A comparison of traditional stable isotope labeling methods (like SILAC) and amine‐reactive tagging methods (like mTRAQ) for quantitative proteomics. (A) Stable isotope labeling first involves labeling cells in culture with stable isotopes of amino acids in three distinct forms: light (naturally occurring isotopic composition), medium (partially labeled), and heavy (fully labeled). Using this modality, peptides are labeled on the c‐terminus, which produces isomeric y‐type ions that indicate the quantity of each sample. (B) In contrast, mTRAQ utilizes nonisobaric tags to label peptides individually after cells are cultured, lysed, and digested. The labeled peptides are then combined for MS analysis. Here, peptides are labeled at free amines, shifting the masses of b‐type ions, which are typically more unstable and less useful for quantification. While some peptides that terminate in lysines will also have y‐type ion labels, typically quantification is performed at the precursor level, rather than the fragment level.

FIGURE 3

A comparison of DDA, DIA, and single‐molecule methods in SCP. (A) DDA attempts to make a single measurement of each precursor ion once the precursor intensity achieves a specific threshold. While this approach increases the number of detected peptides by avoiding measuring any given peptide multiple times, it limits the total amount of actual ions used to measure that peptide (orange boxes).
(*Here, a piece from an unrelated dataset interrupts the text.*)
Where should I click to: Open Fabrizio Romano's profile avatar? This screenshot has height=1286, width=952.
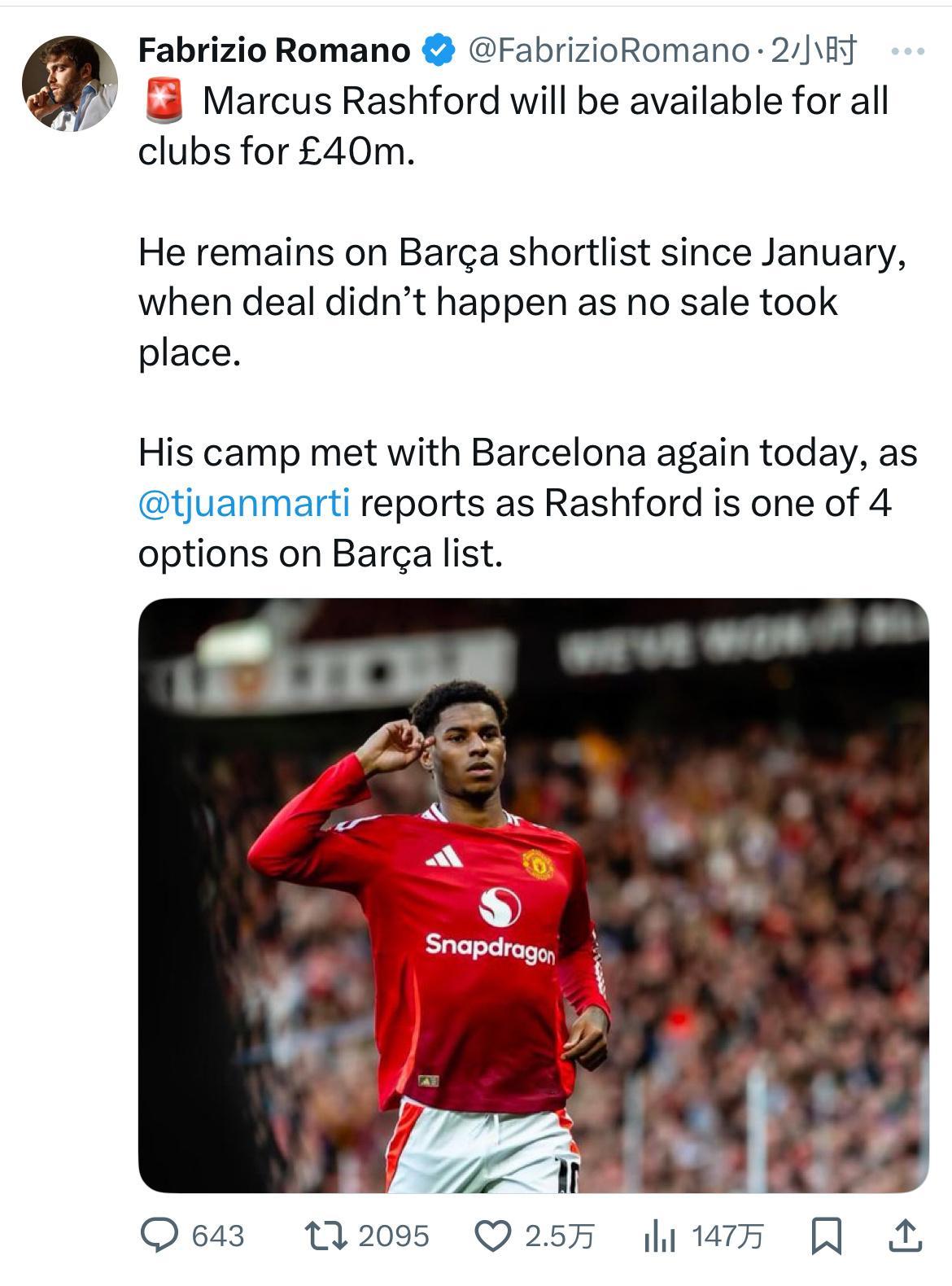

Also, there is a stochastic chance that low abundance peaks never achieve the threshold and may be missed due to dynamic exclusion, which can limit sensitivity with low‐input samples. (B) DIA continuously samples a predefined mass range, which means that each peptide is sampled near its apex, leading to a higher likelihood of detecting low‐abundance peptides. (C) Single‐molecule measurements introduce the possibility of missing low‐abundance proteins because many highly abundant molecules must be sampled before the chance of observing low‐abundant molecules becomes a certainty.